> **Description of the task**
Every line below from the one containing "Image resolution: width=1270" through the one containing "Task: Click the 우디향 (마음의 정화) text" must be transcribed exactly. Omit all lines outside that stretch.

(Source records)
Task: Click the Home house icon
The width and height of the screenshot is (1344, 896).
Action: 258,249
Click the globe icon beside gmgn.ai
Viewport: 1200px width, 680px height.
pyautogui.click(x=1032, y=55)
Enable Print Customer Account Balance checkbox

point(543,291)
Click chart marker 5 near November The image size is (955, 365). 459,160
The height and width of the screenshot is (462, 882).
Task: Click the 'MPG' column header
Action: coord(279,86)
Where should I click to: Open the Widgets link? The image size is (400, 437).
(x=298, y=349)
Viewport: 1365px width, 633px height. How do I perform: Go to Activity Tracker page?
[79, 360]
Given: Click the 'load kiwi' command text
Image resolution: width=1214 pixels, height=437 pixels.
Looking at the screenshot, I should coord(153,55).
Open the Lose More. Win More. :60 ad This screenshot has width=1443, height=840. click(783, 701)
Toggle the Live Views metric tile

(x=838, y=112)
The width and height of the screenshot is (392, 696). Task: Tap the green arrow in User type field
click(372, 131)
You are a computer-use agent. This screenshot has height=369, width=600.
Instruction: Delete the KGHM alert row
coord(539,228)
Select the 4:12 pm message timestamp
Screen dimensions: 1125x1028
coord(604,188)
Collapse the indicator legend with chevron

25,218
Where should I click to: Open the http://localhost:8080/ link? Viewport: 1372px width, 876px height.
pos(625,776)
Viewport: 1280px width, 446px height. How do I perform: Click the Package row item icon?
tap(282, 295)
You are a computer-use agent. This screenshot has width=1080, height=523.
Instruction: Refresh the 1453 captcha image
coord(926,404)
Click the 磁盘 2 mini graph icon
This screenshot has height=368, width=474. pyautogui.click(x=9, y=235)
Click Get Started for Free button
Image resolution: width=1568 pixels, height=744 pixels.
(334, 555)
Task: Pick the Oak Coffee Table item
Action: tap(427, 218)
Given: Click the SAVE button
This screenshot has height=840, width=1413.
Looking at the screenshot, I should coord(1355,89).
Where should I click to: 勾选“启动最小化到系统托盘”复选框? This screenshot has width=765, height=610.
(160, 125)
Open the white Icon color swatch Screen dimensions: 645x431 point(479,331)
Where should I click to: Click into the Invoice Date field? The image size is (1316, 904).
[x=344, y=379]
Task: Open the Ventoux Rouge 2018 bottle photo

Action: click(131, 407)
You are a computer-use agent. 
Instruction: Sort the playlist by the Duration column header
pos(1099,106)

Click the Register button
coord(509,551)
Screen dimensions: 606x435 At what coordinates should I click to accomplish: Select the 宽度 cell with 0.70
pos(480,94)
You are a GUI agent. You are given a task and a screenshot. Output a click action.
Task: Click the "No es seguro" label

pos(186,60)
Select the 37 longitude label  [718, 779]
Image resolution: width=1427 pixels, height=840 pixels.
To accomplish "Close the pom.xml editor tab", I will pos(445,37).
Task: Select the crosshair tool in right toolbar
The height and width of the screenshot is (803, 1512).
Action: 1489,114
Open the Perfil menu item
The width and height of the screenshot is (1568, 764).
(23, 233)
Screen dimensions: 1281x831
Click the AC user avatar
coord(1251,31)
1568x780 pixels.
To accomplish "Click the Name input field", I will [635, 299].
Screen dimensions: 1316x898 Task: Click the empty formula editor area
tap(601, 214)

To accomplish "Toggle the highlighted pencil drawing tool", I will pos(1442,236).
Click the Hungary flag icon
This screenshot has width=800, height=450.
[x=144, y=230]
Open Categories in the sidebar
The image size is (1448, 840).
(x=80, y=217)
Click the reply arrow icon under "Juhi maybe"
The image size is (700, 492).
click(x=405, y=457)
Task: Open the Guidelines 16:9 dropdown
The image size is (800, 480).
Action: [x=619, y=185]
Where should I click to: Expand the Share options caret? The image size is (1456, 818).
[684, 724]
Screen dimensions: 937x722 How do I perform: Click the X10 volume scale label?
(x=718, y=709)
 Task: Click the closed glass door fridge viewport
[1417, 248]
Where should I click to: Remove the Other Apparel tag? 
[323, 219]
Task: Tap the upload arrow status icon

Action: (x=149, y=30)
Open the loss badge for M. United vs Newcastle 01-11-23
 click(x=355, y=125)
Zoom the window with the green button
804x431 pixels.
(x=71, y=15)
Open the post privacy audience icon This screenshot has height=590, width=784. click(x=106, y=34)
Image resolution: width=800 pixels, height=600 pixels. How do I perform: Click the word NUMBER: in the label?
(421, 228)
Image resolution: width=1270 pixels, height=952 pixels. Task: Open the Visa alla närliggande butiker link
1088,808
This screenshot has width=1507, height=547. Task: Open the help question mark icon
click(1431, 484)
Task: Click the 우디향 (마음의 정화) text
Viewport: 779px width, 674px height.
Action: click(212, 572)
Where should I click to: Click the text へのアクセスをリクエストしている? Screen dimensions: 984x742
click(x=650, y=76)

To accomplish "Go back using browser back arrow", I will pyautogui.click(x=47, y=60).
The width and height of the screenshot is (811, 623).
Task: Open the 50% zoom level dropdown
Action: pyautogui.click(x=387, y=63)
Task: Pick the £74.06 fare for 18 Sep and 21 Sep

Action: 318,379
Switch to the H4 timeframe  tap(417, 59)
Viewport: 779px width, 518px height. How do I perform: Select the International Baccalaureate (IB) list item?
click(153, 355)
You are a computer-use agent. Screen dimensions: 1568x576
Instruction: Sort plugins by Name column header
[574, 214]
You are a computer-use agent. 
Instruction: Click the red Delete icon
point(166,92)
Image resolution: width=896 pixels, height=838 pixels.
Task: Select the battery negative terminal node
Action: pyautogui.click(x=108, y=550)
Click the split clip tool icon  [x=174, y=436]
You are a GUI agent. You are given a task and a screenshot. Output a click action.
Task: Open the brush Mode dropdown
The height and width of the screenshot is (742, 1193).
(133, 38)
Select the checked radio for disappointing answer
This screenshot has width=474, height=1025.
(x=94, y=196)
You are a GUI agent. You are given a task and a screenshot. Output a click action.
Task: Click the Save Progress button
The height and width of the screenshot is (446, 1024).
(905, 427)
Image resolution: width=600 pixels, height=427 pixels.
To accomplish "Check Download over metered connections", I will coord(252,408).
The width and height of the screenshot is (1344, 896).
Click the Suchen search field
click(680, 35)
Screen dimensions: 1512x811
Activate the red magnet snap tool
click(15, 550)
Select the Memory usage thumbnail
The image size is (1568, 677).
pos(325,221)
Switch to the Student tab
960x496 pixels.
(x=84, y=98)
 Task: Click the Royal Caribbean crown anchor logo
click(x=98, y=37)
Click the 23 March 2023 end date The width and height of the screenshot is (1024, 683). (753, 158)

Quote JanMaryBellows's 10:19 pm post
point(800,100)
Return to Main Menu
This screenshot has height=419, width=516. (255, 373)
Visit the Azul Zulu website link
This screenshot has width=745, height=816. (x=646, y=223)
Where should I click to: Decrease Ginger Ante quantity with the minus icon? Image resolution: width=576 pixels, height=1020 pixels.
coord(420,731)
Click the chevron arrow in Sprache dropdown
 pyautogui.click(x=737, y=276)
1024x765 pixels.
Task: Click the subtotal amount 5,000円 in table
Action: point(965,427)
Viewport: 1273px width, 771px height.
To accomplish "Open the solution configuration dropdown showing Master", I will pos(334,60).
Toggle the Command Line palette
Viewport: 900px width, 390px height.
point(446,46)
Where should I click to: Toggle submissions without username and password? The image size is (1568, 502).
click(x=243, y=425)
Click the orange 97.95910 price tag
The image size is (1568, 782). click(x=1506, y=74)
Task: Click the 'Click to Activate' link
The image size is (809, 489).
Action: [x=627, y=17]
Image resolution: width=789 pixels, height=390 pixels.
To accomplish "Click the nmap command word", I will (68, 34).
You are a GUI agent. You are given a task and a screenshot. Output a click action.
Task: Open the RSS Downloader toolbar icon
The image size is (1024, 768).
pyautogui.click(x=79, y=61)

> **Result of this exercise**
Image resolution: width=1270 pixels, height=952 pixels. Task: Open the Visa alla närliggande butiker link
1088,808
This screenshot has width=1507, height=547. Task: Open the help question mark icon
click(1431, 484)
Task: Click the 우디향 (마음의 정화) text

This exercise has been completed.